David Bohm Fiziği salt soyut niceliğin bir bilimi olarak, bir tür modern Pisagorculuk olarak görmedi. Yalnızca matematiksel “formülleri alarak onları daha da soyut biçimlere dönüştürmek ve bu arada arkalarındaki düşünceleri gözardı etmek“ bugün popüler yöntem olsa da, “fiziğin amacı deneylerin sonuçlarını doğru olarak tahmin edecek formüller üretmek değildir.“ Matematiksel formalizm “doğaya ilişkin bilgimizin asıl özünü anlatmaz.” Realite salt sayı olmaktan daha çoğudur. “Matematik üzerine bu vurgunun ve fiziğin adım adım çoğunlukla denklemler üzerine konuşma alışkanlığına kaymasının nedeni quantum kuramının ve görelilik kuramının hiçbir zaman fiziksel kavramların terimlerinde yeterli olarak anlaşılmaması idi” (Science, Order and Creativity, 1987, s. 4, 5).
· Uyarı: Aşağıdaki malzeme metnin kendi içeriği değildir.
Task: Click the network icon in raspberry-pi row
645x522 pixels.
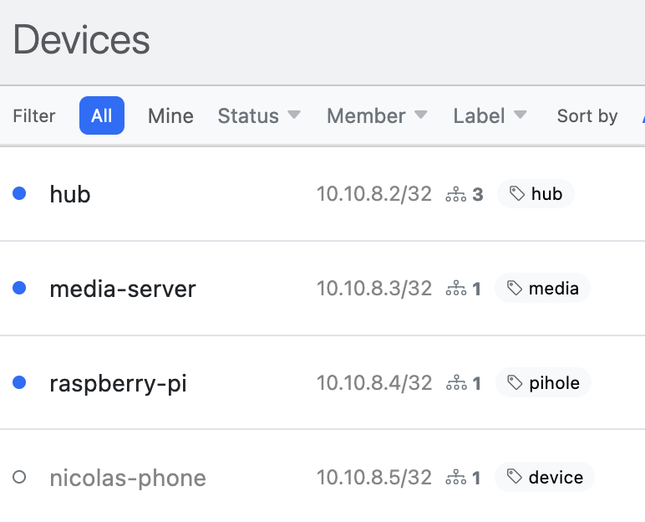Action: (x=456, y=382)
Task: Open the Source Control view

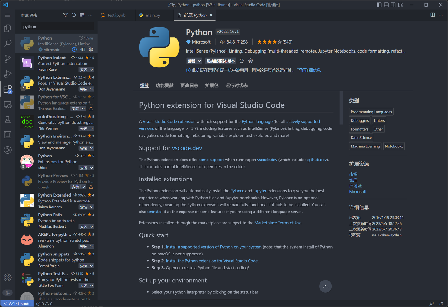Action: pyautogui.click(x=7, y=58)
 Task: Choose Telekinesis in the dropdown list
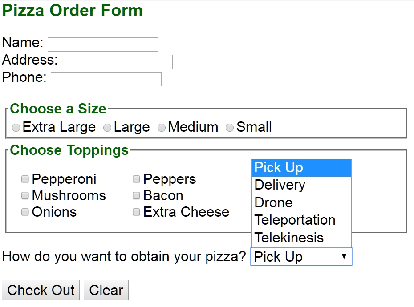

David Bohm fiziğin kavramsal sorunlarını ciddi felsefi düzleme yükseltti. Hegel‘in felsefesi üzerine, özellikle Mantık Bilimi üzerine çalışması, onu kavrayışı, ve onu kendi geliştirdiği quantum kuramında kullanması Hegel’in felsefesinin yalnızca sözde dil felsefelerinden değil ama boş Hegelciliklerden de ayrı olarak gerçekte ne ile ilgili olduğunu gösteren önemli bir ölçüttür.